## Problem statement
Only the lines from the one containing "Instruction: Copy the" through the end of the entries are wanted, retyped exactly and without pictures.

## Source data

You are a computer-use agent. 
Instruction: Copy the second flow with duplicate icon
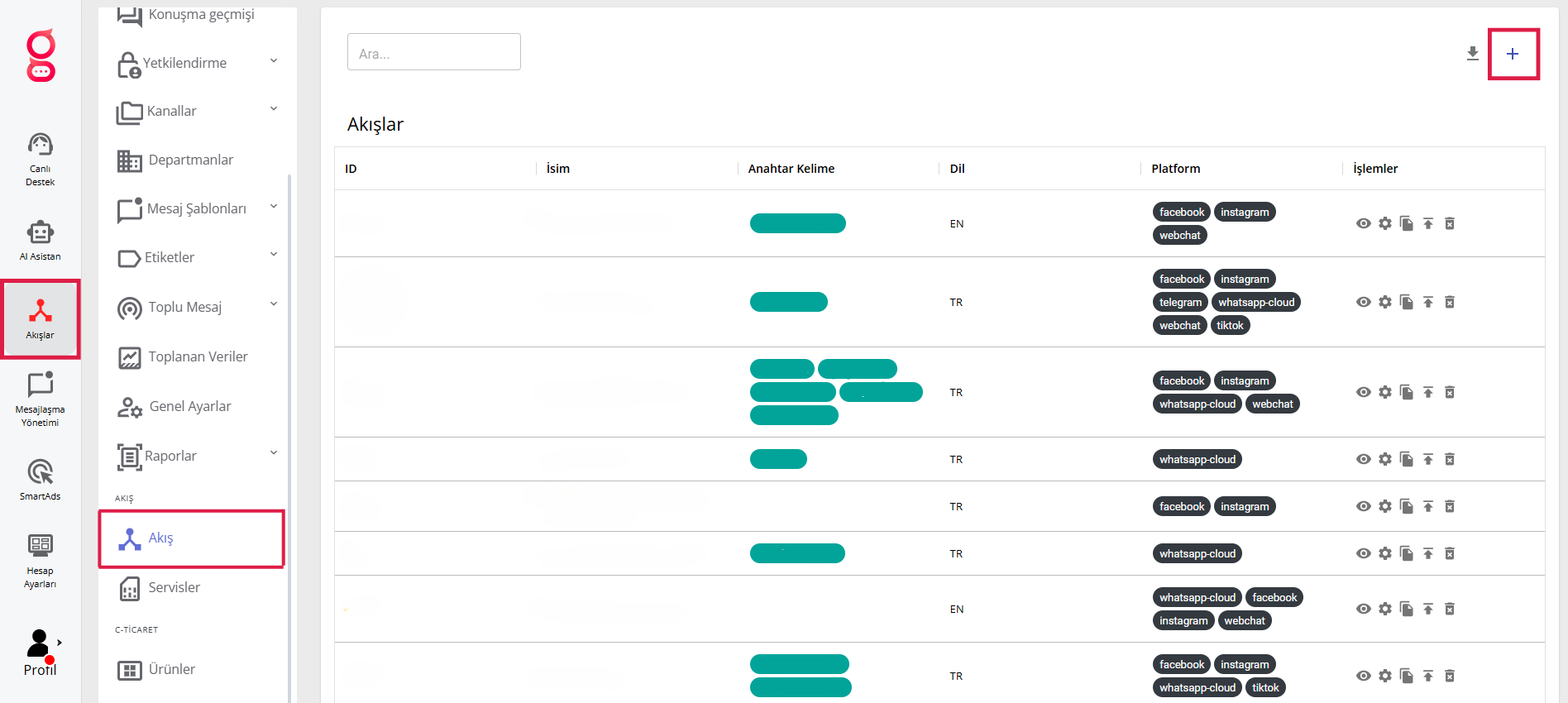coord(1407,302)
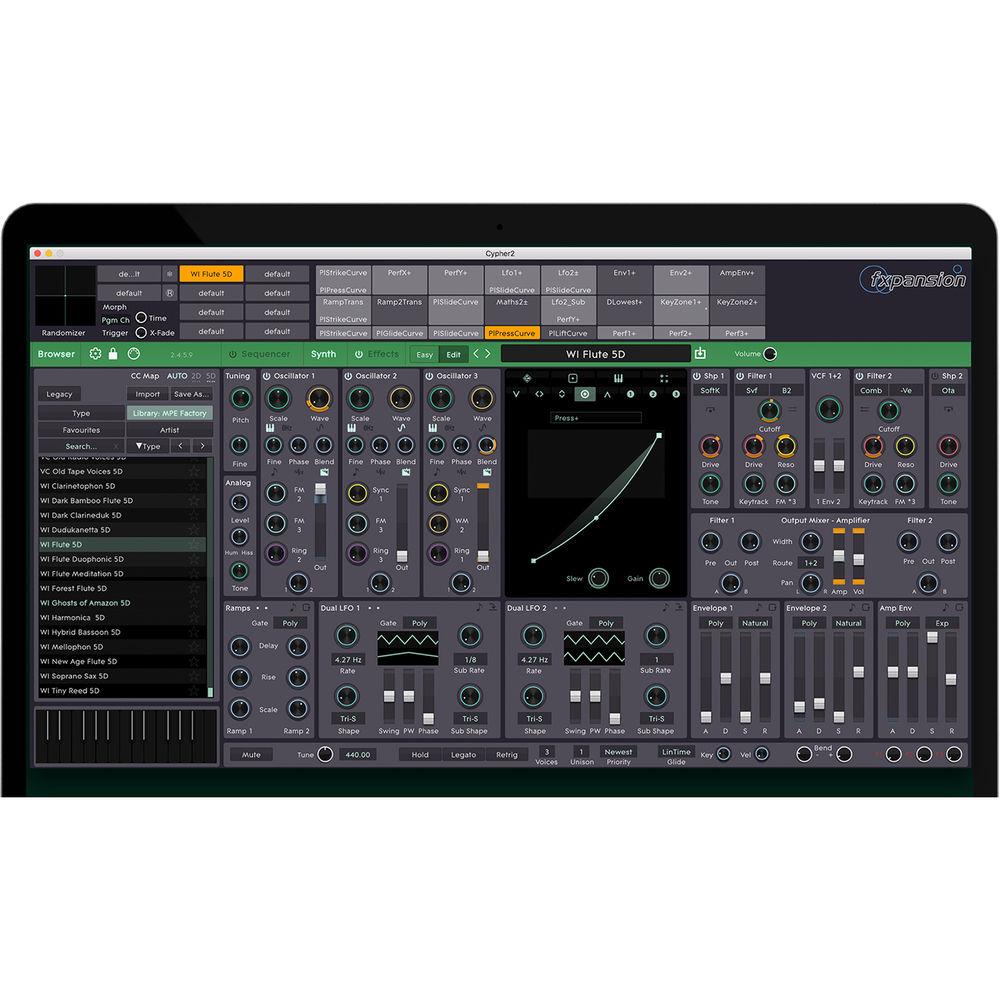Viewport: 1000px width, 1000px height.
Task: Open settings gear next to Browser
Action: [96, 354]
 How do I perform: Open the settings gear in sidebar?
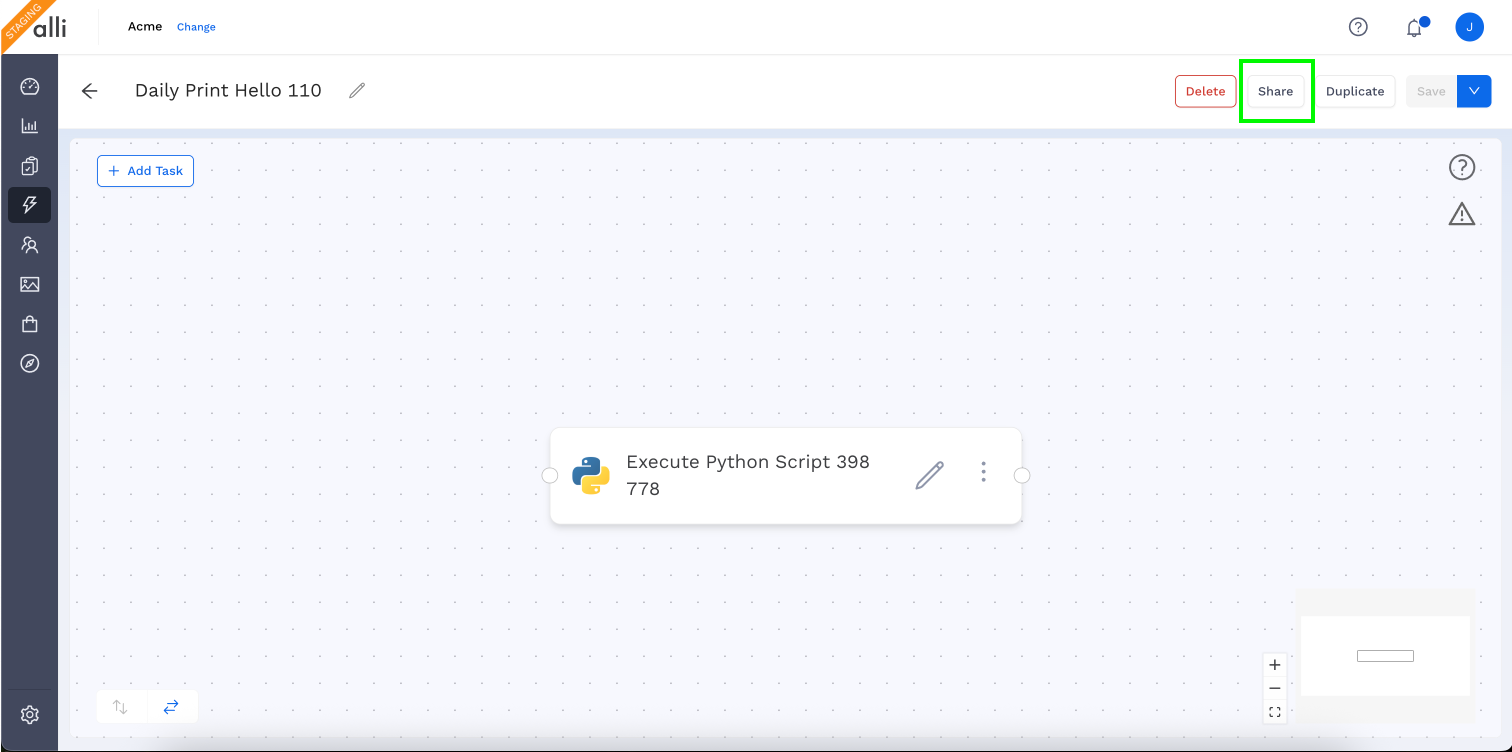(29, 715)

## Exercise result
Instruction: Copy the second flow with duplicate icon
coord(1407,302)
Viewport: 1000px width, 1000px height.
Task: Open settings gear next to Browser
Action: [96, 354]
 How do I perform: Open the settings gear in sidebar?
(29, 715)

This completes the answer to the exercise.